▸ TASK DETAILS: Every entry needs to be printed exactly, please.

▸ DATA FOR THIS EXERCISE:
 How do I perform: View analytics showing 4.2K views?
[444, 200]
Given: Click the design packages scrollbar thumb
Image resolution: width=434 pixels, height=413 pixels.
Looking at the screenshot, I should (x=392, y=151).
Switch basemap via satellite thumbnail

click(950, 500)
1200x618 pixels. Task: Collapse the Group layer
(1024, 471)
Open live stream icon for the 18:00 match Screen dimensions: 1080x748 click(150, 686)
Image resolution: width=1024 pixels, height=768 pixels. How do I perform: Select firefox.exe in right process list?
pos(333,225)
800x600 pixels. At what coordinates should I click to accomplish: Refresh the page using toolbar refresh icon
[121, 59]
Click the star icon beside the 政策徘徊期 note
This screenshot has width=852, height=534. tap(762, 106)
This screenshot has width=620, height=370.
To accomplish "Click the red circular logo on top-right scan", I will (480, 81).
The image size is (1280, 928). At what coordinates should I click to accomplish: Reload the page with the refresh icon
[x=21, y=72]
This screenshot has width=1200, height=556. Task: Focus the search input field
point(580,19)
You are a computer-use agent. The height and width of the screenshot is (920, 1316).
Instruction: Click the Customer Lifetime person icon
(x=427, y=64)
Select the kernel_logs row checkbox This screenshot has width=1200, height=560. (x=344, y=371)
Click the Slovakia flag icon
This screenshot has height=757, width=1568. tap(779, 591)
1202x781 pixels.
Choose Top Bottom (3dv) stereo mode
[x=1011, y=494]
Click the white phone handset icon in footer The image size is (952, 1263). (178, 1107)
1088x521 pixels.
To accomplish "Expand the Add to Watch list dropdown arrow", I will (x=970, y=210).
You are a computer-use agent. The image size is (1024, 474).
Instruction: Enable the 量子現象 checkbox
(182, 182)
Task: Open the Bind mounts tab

▸ RESULT FOR THIS EXERCISE:
 How do I perform: View analytics showing 4.2K views?
[444, 200]
Given: Click the design packages scrollbar thumb
Image resolution: width=434 pixels, height=413 pixels.
Looking at the screenshot, I should (x=392, y=151).
Switch basemap via satellite thumbnail

click(950, 500)
1200x618 pixels. Task: Collapse the Group layer
(1024, 471)
Open live stream icon for the 18:00 match Screen dimensions: 1080x748 click(150, 686)
Image resolution: width=1024 pixels, height=768 pixels. How do I perform: Select firefox.exe in right process list?
pos(333,225)
800x600 pixels. At what coordinates should I click to accomplish: Refresh the page using toolbar refresh icon
[121, 59]
Click the star icon beside the 政策徘徊期 note
This screenshot has width=852, height=534. tap(762, 106)
This screenshot has width=620, height=370.
To accomplish "Click the red circular logo on top-right scan", I will (480, 81).
The image size is (1280, 928). At what coordinates should I click to accomplish: Reload the page with the refresh icon
[x=21, y=72]
This screenshot has width=1200, height=556. Task: Focus the search input field
point(580,19)
You are a computer-use agent. The height and width of the screenshot is (920, 1316).
Instruction: Click the Customer Lifetime person icon
(x=427, y=64)
Select the kernel_logs row checkbox This screenshot has width=1200, height=560. (x=344, y=371)
Click the Slovakia flag icon
This screenshot has height=757, width=1568. tap(779, 591)
1202x781 pixels.
Choose Top Bottom (3dv) stereo mode
[x=1011, y=494]
Click the white phone handset icon in footer The image size is (952, 1263). (178, 1107)
1088x521 pixels.
To accomplish "Expand the Add to Watch list dropdown arrow", I will (x=970, y=210).
You are a computer-use agent. The image size is (1024, 474).
Instruction: Enable the 量子現象 checkbox
(182, 182)
Task: Open the Bind mounts tab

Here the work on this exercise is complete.